蘭の部屋に行く勇気はなく、またここにいてもどうしようもないのかもしれないと思考を加速させている。蘭には確かな道として華道がある。それを継ぐことは家元として必要なこともわかるし、バンドなんて言うリスキーな道より間違いが少ないのはわかる。わかるが、俺は蘭の歌が好きだ。苦悩や挫折を味わいながら、仲間と進む彼女を俺は応援していたい。
「君が、落合紅葉くん……よね?」
「えっ、あっ、はい!」
蘭が居た。訂正、大人になって綺麗になった蘭が居た。赤いメッシュは無く、綺麗な黒髪でいて、出る所は出つつ引っ込むところはちゃんと引っ込んでいる。恐らくというか、間違いなく蘭のお母さんだろう。……それがまたなんで?
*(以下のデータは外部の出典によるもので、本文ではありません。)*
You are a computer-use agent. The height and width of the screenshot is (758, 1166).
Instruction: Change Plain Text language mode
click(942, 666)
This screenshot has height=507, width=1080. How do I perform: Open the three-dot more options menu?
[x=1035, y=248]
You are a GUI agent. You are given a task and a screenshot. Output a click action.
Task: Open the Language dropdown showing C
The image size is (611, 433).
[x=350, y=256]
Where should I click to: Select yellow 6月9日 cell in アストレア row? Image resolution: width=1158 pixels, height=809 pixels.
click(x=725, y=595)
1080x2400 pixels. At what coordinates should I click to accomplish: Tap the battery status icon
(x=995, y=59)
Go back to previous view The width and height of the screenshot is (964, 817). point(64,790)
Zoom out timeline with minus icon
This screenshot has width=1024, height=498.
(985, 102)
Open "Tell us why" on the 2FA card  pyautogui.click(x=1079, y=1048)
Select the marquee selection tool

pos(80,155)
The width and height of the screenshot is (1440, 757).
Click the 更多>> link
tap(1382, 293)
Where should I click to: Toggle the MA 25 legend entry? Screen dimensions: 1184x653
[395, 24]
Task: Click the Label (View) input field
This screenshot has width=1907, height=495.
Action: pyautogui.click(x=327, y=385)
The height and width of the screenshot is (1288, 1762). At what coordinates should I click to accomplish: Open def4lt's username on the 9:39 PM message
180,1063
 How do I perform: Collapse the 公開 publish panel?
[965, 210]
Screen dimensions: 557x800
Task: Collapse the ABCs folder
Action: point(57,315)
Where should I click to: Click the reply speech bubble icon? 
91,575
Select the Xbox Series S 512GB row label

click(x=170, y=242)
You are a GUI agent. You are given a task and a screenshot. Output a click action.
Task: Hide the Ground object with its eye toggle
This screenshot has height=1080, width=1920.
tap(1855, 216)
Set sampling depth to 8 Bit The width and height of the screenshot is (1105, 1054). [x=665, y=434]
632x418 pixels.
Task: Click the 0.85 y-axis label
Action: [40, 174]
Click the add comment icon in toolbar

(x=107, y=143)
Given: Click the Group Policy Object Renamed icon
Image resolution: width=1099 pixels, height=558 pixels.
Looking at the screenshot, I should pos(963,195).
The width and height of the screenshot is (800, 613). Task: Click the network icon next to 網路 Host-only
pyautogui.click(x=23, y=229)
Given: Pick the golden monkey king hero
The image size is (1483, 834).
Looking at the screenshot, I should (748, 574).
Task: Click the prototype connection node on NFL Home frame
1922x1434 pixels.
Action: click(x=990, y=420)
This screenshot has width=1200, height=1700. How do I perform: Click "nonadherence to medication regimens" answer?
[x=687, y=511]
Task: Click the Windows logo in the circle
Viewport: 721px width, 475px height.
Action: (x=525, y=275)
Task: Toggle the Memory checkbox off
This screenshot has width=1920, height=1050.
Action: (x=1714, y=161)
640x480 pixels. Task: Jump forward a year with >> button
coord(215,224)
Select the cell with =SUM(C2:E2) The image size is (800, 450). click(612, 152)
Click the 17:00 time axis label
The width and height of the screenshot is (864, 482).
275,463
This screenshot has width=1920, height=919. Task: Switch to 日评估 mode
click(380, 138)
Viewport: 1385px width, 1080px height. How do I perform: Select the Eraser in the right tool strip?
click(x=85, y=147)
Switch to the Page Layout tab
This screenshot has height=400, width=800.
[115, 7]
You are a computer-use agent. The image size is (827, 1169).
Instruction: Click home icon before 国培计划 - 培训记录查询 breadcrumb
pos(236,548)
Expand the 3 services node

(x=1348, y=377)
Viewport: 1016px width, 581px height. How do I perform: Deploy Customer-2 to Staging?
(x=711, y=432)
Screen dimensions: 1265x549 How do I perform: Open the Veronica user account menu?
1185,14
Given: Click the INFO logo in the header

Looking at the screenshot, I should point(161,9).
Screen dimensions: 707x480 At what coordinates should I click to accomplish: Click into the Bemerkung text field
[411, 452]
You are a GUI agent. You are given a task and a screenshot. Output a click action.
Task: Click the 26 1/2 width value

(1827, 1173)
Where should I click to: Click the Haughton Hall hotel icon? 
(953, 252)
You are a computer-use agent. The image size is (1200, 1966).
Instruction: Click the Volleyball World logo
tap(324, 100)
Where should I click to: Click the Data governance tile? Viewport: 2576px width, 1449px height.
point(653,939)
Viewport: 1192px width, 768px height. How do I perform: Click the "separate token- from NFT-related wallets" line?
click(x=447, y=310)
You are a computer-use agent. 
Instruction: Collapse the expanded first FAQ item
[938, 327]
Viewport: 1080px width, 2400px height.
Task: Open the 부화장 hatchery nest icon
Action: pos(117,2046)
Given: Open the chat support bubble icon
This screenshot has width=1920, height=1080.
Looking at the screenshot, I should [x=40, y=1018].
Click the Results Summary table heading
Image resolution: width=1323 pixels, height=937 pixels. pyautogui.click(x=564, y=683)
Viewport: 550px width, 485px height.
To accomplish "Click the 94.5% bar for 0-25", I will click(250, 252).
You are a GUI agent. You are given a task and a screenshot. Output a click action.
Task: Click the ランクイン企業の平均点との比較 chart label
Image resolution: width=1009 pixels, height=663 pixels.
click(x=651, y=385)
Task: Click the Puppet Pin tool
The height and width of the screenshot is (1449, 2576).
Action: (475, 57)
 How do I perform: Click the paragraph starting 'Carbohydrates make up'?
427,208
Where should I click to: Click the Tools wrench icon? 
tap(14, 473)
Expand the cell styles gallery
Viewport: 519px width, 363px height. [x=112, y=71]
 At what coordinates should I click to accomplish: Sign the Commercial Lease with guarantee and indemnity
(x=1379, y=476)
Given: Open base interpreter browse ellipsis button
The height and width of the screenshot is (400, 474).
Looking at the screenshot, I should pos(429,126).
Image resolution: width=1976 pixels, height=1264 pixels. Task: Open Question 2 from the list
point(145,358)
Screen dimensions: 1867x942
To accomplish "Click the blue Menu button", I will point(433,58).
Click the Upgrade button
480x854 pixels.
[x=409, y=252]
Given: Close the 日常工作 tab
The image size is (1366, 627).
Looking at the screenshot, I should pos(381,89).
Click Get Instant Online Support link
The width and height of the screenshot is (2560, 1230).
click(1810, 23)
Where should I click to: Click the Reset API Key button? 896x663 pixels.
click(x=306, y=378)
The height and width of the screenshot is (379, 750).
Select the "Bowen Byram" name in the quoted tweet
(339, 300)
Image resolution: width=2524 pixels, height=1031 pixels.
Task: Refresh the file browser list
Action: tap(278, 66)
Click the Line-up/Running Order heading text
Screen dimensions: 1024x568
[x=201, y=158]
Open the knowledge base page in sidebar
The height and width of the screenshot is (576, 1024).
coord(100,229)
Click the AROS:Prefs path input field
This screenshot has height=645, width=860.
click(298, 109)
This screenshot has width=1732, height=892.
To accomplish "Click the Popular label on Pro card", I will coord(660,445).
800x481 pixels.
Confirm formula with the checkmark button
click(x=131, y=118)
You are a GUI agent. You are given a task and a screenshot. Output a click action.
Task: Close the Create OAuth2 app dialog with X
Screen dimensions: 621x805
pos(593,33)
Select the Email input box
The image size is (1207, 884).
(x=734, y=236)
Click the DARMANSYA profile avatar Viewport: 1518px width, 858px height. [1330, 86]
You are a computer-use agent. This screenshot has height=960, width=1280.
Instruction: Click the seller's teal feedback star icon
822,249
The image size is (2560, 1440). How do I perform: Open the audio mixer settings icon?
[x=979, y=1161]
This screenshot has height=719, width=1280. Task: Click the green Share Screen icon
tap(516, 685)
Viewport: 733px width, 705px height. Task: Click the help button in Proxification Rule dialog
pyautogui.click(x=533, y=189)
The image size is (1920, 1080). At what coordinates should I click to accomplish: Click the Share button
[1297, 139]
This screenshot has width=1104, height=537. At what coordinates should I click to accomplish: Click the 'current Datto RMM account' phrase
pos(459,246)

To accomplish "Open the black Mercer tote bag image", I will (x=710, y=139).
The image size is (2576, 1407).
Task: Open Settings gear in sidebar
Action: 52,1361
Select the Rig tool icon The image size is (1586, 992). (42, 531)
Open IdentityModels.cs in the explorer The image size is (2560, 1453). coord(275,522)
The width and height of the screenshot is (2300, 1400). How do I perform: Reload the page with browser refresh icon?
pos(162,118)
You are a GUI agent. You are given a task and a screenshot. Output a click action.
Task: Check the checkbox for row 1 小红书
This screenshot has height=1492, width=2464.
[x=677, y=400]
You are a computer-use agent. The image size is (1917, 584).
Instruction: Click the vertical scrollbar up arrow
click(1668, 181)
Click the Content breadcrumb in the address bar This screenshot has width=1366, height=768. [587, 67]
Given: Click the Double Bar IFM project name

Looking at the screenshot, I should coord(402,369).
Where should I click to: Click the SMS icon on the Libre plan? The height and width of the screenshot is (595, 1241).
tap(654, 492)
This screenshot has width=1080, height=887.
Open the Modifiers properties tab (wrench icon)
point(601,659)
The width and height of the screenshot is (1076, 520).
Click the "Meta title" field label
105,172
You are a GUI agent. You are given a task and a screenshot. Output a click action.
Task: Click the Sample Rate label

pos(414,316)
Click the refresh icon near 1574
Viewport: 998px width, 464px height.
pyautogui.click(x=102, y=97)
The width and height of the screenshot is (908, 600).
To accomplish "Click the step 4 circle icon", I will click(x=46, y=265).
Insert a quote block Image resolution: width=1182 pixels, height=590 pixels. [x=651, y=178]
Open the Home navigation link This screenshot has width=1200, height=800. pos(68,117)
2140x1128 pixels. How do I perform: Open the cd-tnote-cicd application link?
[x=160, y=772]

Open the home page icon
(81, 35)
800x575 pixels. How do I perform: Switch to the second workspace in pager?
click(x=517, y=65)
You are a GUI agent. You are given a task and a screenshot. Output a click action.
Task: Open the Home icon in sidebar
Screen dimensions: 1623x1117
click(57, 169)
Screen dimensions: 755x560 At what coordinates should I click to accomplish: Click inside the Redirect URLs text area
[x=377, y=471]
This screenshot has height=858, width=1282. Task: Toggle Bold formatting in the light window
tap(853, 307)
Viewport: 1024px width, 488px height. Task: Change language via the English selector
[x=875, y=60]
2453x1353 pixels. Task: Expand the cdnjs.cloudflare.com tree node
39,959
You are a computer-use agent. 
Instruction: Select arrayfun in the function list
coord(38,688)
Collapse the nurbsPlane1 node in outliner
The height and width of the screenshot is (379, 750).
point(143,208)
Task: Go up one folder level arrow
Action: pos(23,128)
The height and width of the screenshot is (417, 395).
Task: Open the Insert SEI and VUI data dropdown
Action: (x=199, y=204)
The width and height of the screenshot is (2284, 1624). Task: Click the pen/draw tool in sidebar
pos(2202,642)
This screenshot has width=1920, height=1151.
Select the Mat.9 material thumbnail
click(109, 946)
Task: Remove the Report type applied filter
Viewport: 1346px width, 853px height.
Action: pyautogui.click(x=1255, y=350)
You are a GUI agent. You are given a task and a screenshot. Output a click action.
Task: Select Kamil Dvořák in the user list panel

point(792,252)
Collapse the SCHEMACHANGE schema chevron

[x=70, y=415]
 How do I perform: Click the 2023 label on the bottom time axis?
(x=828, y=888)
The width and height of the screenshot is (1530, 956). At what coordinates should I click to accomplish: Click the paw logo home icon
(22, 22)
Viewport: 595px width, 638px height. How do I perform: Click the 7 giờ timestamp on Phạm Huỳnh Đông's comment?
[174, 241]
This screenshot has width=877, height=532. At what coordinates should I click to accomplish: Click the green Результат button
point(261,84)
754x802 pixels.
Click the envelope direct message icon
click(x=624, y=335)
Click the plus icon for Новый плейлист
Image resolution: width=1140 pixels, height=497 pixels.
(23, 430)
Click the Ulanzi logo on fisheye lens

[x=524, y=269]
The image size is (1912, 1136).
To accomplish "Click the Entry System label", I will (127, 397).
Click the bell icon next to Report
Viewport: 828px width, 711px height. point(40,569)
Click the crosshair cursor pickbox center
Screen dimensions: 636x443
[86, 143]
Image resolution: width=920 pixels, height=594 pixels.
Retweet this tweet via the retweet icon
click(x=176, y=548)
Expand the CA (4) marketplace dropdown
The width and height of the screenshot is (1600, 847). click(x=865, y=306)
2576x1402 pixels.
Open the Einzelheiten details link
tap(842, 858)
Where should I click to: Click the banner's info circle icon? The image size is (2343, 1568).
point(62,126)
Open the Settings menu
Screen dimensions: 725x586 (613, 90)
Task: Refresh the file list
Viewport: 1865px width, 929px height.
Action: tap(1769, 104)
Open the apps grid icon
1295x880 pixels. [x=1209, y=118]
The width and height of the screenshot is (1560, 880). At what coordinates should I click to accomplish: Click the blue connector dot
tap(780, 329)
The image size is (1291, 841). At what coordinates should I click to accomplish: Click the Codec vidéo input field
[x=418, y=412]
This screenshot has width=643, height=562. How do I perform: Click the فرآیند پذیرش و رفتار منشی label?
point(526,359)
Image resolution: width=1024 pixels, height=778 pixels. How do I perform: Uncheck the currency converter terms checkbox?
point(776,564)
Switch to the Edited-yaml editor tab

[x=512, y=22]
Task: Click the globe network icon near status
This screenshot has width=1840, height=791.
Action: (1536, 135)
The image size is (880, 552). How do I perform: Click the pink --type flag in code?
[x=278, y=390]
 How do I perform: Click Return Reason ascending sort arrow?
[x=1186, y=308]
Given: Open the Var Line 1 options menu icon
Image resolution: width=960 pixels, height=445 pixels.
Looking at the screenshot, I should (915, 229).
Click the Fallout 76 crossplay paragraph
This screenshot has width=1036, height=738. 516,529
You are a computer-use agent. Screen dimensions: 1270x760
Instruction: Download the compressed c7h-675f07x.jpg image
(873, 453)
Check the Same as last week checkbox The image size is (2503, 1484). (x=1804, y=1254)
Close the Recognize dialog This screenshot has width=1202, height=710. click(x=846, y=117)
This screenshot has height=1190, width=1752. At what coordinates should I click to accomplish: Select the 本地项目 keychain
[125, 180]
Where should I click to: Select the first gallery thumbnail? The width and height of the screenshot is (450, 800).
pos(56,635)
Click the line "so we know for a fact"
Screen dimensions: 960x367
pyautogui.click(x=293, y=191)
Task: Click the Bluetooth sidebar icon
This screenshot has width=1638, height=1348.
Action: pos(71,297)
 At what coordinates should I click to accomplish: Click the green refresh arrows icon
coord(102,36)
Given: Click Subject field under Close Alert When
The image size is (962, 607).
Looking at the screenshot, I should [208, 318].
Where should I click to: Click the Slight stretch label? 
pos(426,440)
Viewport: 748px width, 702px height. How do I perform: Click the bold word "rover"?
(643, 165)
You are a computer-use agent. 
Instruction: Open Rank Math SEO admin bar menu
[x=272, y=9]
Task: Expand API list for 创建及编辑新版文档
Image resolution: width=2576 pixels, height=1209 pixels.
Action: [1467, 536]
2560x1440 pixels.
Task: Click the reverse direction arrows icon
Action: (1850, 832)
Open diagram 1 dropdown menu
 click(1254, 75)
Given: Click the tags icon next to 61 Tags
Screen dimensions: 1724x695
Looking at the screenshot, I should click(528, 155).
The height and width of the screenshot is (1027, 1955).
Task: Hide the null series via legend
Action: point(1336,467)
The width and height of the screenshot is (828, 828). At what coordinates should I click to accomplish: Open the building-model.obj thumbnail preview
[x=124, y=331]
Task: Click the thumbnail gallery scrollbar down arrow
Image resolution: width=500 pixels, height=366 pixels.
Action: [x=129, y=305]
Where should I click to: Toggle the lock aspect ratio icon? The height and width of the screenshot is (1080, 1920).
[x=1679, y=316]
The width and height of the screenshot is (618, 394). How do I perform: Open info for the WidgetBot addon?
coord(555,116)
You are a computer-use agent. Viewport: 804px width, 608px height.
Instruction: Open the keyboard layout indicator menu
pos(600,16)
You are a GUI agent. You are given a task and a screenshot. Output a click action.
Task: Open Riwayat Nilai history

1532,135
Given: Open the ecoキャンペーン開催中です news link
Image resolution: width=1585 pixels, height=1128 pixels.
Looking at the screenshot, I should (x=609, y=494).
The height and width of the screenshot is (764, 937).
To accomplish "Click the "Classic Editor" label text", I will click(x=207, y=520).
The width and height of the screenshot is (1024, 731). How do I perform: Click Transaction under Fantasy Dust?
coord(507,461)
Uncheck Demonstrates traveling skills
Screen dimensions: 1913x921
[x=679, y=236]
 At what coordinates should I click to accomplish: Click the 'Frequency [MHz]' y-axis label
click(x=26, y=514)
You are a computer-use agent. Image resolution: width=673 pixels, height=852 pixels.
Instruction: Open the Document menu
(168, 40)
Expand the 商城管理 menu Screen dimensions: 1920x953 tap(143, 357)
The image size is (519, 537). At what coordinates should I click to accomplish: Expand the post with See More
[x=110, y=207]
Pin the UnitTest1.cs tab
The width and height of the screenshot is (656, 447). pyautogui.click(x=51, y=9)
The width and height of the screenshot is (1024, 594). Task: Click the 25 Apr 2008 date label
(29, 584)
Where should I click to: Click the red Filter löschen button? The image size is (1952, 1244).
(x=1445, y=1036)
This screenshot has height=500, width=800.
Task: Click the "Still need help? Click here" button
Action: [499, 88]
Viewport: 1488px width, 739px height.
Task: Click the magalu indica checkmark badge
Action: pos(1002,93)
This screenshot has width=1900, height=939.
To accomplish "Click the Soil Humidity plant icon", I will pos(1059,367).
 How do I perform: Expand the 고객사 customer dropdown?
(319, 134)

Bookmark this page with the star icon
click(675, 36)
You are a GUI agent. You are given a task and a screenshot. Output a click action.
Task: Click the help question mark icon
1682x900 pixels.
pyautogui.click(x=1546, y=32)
「……あの人もね、貴方にすごく似てたの。私が華道に縛られていた時に、お父さんに必死に説得してたわ」
聞きたかった質問の答えは、先に聞かされた。その話を、俺はただ黙って驚いていた。俺と同じことを、親父さんがしてたとは思いもよらなかった。と言うより、何故そんなことをしていたのかの方が気になっていた。
「実はね、私もバンドに似たことをしたかったの。今じゃ恥ずかしくて言えないんだけどね?」
「……何で、その話を俺に?」
次々に聞かされる驚きに対して、俺は的を射た質問を投げかけたと思っている。多分、彼女は失敗したのだろう。バンドを、人間関係を、夢を、それらをひっくるめて諦めたのだと、思い出したくもないであろう過去を無理やり思い出しながら話す姿は、俺にはいたたまれなかった。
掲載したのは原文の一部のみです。